Moreover, not only do I believe that URIs are great for identifying message queues, I believe (surprise!) that http URIs are. Consider what it means to invoke GET on a message queue; what’s the state of a queue (that will be returned on the GET)? Why, the queued messages of course. This, plus POSTing into the same queue, is the fundamental innovation of mod-pubsub, IMO.
Next up…
URLs do not necessarily convey interface information. This is especially true of HTTP URLs, because Web services generally tunnel SOAP over HTTP.
Wait a sec, you’re blaming http URIs for the problems caused by tunneling?! 8-O 8-) Most (good) URIs do convey interface information, at least in the context of dereferencing (which is the only place that an interface is needed). So if I see a http URI, I can try to invoke HTTP GET on it (keeping in mind some of the considerations mentioned above).
Savas writes;
Mark Baker talks about the WSDL WG’s decision not to require the name of an operation in the body of a SOAP message
Just to be clear, the issue wasn’t about placing the operation name anyplace in particular. It was just that I wanted a self-descriptive path to find it, no matter where it’s located. That could be in the body, the headers, the underlying transfer protocol, in a spec, or in a WSDL document someplace.
Of course, I think having the method name in the SOAP message is harmful. I’d much rather it were inherited from the underlying transfer (not transport!) protocol, at least when used with a transfer protocol.

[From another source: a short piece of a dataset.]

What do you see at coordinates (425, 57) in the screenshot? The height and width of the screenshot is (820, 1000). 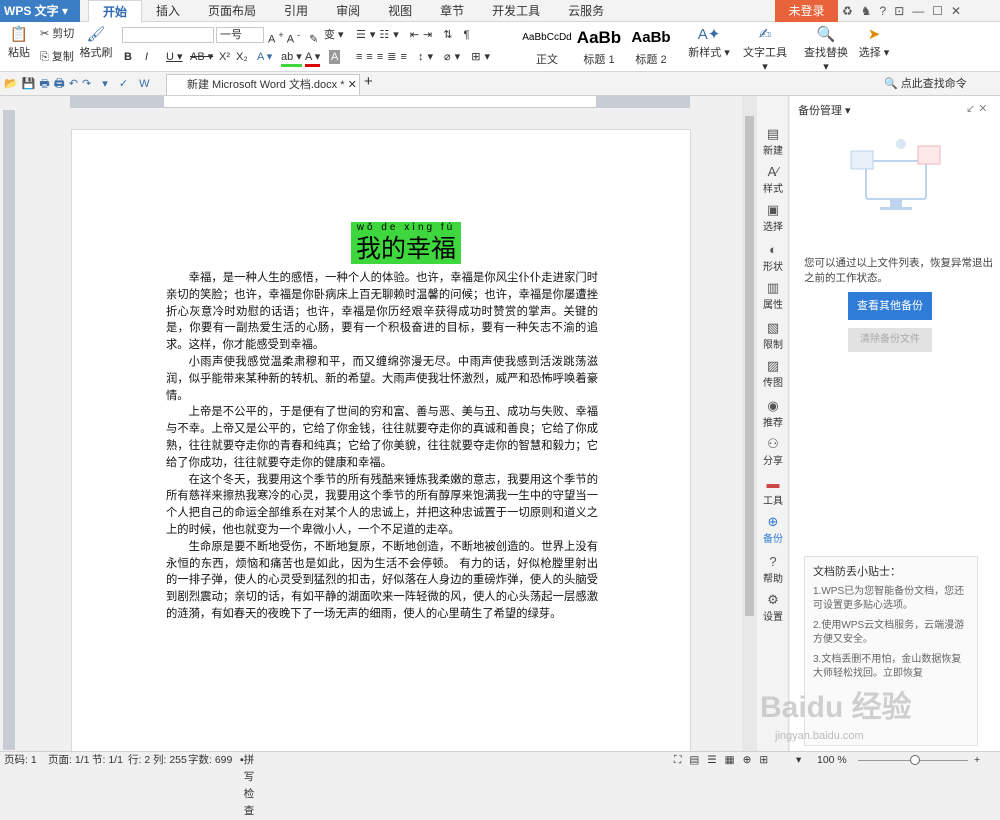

And to respond to this comment of his;
Web Services are all about exchanging information and not identifying methods, operations, functions, procedures that must be called. What services do with the information they receive, through message exchanges, it’s up to those services.
I’d just say that, well, at some layer you have to worry about operations. If Web services aren’t that layer, then whatever goes on top of them will have to worry about it. And my understanding was that Web services wanted to tackle this layer. FWIW, I think Jim and I agreed on this in a recent private exchange.